*Instructions to follow*
Can you carry on the piece about Russ Hanneman below, picking up right after its final sentence and leaving the listing that follows it aside?
─── Passage shown
Russ Hanneman, played by Chris Diamantopoulos, made his money putting radio on the Internet. And that’s about it. He’s earned enough from that venture to invest in all types of companies in Palo Alto. And he saw in Pied Piper his next promising investment, becoming their biggest investor throughout season two.
The guy is a walking scenery-chewer. He consumes everything in the room and can not be stopped. It’s as if he were plucked from the asshole tribes of New York or Los Angeles where his materialistic schtick is commonplace and was dropped into a land of “lemmings.” His assumption that Jared fucks, which turns out to be correct; only referring to Dinesh in Islamic terrorist terminology to “diffuse the tension with humor”; taking one look at Gilfoyle and saying, “Oh man, I wanna know what kinda fucked up childhood this guy had”; or perhaps the best of all, completely not addressing Ehrlich at all. Rewatch any scene the two share: Ehrlich swings and misses every time with Russ and its inexplicably perfect.
Russ’s driving force throughout the show is to stay in “The Three Comma Club” (because a billion dollars had three commas in it – what a great asshole he is.) With everyone in the Valley getting entangled in “trying to make the world a better place,” Russ could not give less a shit about the world. Russ is about Russ staying a billionaire, which isn’t easy to do. He needs his car doors to open a certain way.
──────
─── Dataset excerpt
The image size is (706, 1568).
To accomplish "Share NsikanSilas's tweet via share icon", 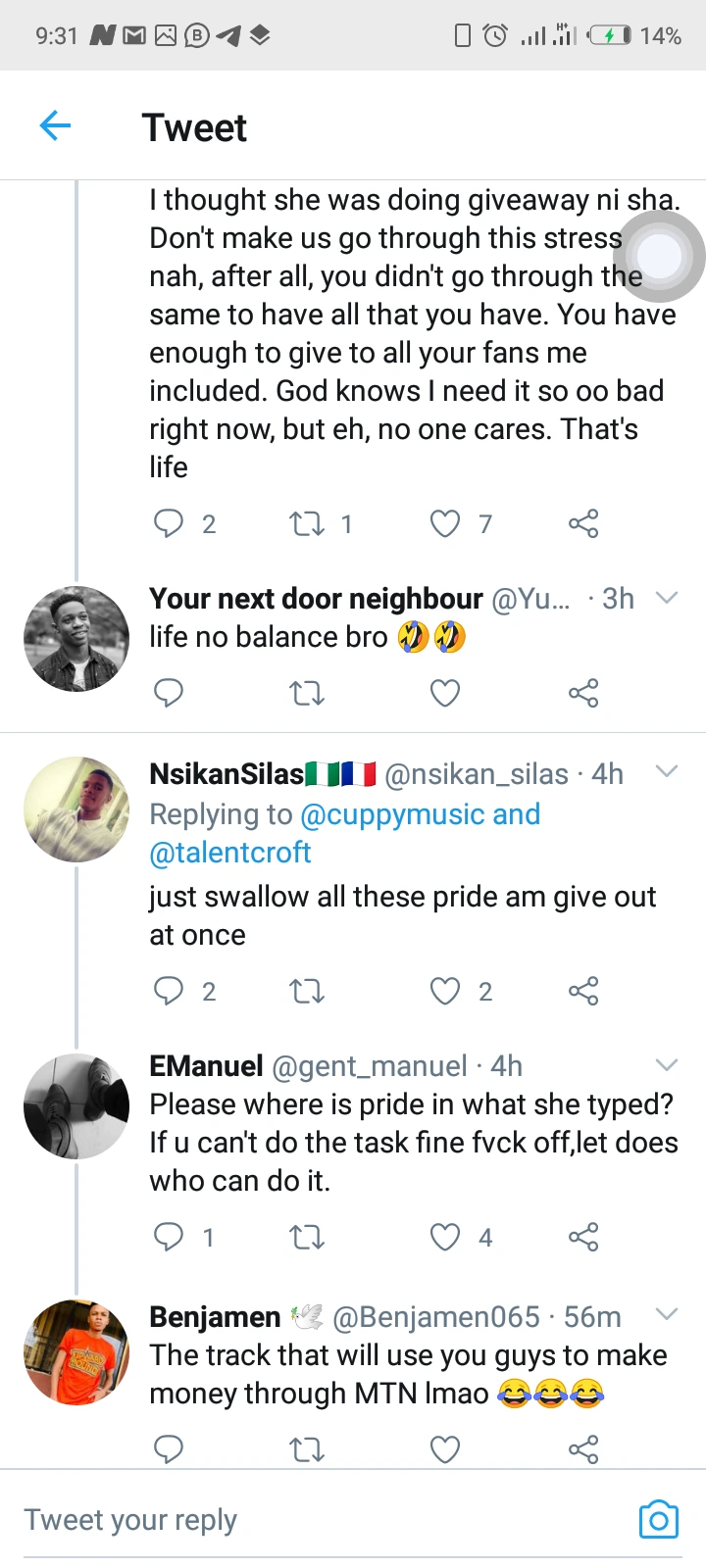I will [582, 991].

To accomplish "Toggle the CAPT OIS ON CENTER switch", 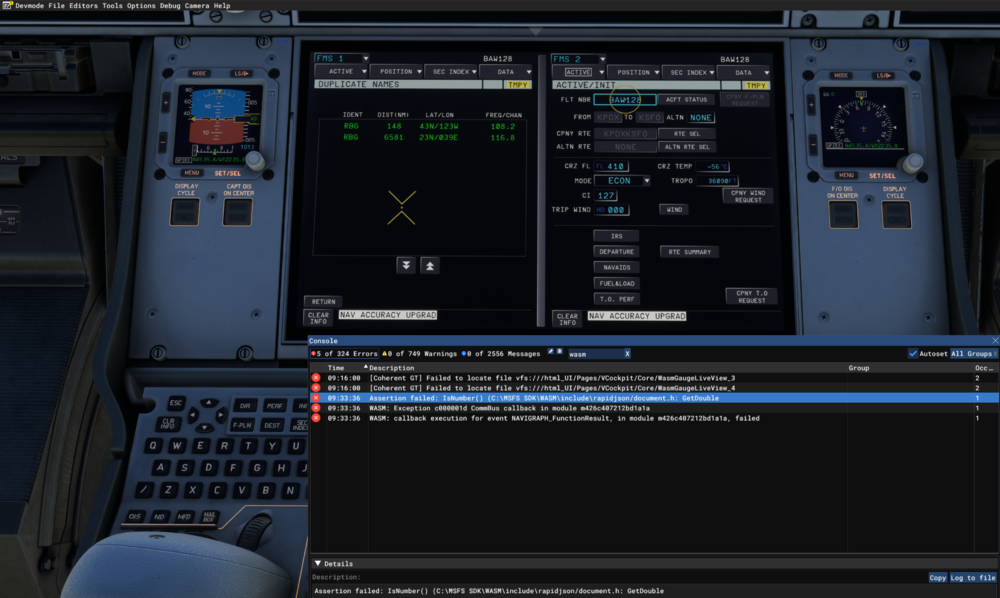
──────
*Task answer*
He’s upfront about what he’s about. There are layers of hypocrisy to peel back from the multi-billionaires of Silicon Valley before you realize they’re mainly greedy pieces of shit – but not Russ, he’s a neon light glaring in your face. He knows what works for him and he wants you to know it too. His dream, the American dream, is for you to have a car with the doors of a billionaire, as long as it keeps him his third comma and his doors too.
Russ is not a main cast member but he resurfaces every now and then to throw a monkey wrench into everyone’s plans (that’s what I call a Valley maverick.) He will be making another appearance on Silicon Valley this Sunday. So let’s all raise a bottle of Trés Comás in appreciation to the MVP of Silicon Valley season two.